--- BEGIN Data for the task ---

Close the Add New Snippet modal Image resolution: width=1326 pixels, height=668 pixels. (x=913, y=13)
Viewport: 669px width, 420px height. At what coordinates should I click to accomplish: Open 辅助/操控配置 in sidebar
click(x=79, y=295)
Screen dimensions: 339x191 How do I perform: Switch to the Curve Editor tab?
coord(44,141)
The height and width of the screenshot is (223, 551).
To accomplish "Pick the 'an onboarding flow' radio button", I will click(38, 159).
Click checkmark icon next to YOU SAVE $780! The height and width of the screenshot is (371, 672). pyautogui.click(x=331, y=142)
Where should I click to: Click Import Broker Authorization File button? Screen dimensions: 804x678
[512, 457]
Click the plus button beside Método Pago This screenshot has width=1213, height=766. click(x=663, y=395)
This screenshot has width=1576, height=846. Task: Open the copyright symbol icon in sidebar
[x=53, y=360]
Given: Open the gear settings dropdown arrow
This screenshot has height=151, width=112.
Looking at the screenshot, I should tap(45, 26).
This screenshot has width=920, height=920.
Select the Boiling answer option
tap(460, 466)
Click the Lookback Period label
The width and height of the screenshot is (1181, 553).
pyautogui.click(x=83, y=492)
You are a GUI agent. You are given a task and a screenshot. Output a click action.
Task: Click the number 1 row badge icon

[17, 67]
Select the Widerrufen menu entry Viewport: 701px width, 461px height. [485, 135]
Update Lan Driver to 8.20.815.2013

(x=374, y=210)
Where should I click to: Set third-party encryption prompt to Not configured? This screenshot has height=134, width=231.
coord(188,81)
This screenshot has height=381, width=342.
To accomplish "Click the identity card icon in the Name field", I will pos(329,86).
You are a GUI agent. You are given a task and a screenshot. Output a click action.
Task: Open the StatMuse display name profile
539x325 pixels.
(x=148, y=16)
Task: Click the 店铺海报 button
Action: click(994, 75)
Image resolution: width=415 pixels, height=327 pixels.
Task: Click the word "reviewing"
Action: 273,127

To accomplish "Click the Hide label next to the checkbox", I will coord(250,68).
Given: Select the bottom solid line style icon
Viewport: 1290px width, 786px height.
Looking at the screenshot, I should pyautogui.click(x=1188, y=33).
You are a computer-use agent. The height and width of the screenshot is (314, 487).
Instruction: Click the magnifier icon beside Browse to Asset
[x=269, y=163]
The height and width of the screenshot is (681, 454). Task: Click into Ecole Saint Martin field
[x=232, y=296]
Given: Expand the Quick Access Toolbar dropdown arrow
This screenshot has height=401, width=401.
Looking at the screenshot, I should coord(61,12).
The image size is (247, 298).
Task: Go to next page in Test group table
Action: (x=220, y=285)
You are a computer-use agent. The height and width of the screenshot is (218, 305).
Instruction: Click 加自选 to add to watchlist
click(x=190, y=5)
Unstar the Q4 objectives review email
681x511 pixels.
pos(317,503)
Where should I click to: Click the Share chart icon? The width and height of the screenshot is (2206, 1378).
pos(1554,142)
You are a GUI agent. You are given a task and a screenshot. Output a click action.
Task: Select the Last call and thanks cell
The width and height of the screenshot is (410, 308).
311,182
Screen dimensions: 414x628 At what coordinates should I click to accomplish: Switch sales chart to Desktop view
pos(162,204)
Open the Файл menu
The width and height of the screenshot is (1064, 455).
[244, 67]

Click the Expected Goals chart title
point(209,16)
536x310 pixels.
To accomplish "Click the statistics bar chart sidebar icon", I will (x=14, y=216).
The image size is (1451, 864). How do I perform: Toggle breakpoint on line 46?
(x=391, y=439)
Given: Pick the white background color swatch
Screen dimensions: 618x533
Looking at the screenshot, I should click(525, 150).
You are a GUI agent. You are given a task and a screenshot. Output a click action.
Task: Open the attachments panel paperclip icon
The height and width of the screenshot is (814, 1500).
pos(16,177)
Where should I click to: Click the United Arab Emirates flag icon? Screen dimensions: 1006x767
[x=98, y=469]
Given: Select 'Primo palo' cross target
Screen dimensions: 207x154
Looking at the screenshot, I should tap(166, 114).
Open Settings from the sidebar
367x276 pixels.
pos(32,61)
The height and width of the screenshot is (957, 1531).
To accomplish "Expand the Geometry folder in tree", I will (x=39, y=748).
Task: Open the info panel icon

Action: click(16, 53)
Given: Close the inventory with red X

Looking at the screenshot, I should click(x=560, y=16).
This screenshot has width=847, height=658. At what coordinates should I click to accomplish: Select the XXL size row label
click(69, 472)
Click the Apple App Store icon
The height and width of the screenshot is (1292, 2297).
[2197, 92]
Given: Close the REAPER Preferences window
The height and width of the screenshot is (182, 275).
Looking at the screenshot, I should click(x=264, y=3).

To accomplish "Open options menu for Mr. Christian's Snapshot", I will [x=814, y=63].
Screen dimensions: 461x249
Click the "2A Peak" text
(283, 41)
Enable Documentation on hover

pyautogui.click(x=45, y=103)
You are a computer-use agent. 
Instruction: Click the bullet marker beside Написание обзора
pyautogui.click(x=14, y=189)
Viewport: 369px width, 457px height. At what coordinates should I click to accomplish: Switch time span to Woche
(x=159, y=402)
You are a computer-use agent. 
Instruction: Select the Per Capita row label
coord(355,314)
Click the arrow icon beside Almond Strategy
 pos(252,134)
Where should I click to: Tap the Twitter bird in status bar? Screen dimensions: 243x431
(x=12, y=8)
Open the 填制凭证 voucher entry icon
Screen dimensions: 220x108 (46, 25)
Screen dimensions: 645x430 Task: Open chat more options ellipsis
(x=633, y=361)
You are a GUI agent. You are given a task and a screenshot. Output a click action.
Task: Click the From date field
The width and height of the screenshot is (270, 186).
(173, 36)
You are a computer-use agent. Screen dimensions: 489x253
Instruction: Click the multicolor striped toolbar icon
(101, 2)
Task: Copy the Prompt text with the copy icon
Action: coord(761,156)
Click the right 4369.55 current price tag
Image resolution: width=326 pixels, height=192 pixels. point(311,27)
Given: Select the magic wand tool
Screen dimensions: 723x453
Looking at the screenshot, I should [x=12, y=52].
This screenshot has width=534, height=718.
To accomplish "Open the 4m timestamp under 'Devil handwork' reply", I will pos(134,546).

--- END Data for the task ---

Locate each line above that contains the word "dropdown" and copy those lines in full. The match is case-sensitive.

> Exercise solution
Given: Open the gear settings dropdown arrow
Given: Expand the Quick Access Toolbar dropdown arrow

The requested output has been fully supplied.